(Records contained in a dataset)
_____

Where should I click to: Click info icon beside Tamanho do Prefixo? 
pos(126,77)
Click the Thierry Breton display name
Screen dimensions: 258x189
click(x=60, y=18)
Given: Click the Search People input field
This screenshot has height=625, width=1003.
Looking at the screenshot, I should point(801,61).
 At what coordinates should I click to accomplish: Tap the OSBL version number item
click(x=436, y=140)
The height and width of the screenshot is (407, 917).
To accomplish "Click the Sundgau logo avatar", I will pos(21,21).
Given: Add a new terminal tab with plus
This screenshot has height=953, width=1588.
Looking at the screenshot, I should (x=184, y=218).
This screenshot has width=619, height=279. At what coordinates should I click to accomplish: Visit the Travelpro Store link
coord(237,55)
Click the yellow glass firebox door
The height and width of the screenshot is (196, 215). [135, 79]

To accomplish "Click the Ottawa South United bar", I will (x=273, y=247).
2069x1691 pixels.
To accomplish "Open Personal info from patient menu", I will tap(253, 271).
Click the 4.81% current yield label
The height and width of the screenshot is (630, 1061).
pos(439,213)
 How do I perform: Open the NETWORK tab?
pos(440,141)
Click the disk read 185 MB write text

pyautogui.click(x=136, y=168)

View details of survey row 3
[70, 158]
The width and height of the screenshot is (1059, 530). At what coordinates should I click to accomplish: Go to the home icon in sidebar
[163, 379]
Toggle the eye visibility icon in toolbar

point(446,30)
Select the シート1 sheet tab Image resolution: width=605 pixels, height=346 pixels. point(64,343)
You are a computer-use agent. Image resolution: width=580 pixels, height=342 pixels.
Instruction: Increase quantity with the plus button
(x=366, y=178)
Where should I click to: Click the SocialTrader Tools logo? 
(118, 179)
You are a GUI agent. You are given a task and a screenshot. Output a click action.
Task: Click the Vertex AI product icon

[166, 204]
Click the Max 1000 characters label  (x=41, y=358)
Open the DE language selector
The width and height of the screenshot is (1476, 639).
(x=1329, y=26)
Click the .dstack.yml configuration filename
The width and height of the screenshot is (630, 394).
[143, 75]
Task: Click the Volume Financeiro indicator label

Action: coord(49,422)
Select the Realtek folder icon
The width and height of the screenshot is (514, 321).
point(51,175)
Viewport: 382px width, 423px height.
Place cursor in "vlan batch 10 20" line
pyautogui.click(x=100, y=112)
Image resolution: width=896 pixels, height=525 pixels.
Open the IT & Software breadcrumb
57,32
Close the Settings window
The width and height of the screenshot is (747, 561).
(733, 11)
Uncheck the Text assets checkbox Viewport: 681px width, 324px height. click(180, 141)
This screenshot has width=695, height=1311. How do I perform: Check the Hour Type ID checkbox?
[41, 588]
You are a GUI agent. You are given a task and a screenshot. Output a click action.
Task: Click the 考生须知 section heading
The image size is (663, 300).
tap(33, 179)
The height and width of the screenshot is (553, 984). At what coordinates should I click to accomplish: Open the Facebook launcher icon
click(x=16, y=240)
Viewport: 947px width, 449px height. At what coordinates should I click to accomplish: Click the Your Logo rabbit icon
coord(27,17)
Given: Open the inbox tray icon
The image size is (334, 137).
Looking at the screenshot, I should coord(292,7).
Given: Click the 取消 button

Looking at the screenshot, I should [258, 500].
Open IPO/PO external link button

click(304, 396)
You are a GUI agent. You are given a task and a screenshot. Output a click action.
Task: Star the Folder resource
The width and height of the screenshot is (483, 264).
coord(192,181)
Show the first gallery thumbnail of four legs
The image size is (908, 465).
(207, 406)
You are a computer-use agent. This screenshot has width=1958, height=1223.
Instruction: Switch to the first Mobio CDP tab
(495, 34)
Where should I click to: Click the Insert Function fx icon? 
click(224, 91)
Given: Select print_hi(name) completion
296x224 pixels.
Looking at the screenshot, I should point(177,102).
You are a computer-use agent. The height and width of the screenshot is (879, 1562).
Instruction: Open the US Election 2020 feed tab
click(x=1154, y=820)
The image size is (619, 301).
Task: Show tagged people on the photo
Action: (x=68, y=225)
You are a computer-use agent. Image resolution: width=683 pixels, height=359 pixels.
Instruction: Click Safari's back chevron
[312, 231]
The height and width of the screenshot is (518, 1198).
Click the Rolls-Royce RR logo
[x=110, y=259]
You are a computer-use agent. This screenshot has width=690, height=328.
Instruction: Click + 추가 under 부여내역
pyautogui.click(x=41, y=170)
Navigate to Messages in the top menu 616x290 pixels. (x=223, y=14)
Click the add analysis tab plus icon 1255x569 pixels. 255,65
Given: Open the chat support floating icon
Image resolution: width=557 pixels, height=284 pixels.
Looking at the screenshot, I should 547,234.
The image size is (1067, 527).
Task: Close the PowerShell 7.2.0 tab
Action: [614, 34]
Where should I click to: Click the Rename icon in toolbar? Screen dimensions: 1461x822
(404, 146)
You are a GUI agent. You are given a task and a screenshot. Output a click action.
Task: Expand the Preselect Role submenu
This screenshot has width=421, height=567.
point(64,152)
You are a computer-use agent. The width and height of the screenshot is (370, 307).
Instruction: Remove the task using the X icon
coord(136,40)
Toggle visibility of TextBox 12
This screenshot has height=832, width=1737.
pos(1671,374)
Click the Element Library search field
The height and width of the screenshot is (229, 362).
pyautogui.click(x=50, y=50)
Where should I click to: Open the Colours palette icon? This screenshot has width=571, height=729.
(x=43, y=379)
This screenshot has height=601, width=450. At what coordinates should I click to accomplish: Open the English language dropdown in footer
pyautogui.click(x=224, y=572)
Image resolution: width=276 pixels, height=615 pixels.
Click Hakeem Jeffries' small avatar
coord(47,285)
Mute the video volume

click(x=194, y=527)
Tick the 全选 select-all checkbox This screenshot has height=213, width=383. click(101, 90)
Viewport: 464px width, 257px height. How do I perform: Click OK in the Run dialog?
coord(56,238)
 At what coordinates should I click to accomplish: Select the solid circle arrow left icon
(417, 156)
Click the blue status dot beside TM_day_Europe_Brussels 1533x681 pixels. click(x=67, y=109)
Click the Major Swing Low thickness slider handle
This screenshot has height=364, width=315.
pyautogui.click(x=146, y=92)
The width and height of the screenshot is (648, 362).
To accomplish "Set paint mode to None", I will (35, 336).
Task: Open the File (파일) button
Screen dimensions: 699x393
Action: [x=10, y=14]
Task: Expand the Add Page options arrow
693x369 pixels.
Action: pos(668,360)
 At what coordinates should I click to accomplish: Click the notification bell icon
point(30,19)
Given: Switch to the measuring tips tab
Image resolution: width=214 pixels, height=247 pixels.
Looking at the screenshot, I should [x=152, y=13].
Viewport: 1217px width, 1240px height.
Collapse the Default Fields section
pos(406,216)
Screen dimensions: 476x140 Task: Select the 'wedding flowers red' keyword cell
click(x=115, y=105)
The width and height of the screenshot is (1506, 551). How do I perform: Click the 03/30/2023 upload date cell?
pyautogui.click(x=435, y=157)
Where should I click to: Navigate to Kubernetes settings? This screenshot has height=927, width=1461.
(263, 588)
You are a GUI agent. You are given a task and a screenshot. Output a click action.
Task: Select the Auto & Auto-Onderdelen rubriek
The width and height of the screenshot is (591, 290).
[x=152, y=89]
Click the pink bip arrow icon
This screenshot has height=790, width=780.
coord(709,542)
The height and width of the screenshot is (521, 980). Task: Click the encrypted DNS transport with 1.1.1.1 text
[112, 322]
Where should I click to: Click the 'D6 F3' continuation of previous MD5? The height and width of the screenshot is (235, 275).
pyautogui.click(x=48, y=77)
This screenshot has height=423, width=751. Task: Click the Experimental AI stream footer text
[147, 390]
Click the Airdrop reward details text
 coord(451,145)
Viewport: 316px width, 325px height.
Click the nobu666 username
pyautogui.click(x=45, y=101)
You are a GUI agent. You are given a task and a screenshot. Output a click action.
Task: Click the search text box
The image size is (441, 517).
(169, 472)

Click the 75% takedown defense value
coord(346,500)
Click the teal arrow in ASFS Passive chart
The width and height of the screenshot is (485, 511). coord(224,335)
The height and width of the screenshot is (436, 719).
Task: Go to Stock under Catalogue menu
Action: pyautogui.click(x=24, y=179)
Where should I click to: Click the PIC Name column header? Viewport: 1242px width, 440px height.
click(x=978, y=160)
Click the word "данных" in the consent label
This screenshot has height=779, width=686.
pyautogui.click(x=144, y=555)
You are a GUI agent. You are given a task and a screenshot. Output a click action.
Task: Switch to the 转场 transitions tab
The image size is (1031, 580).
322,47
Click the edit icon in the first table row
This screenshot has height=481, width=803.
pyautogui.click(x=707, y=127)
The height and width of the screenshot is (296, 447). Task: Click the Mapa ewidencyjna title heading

_____

**TASK REQUIREMENTS**
Rewrite everything from the line containing "Image resolution: width=276" down to the line containing "coord(56,238)", replacing "avatar" with "profile photo" and leaving the rest unchanged.

**SOLUTION TO THIS PROBLEM**
Image resolution: width=276 pixels, height=615 pixels.
Click Hakeem Jeffries' small profile photo
coord(47,285)
Mute the video volume

click(x=194, y=527)
Tick the 全选 select-all checkbox This screenshot has height=213, width=383. click(101, 90)
Viewport: 464px width, 257px height. How do I perform: Click OK in the Run dialog?
coord(56,238)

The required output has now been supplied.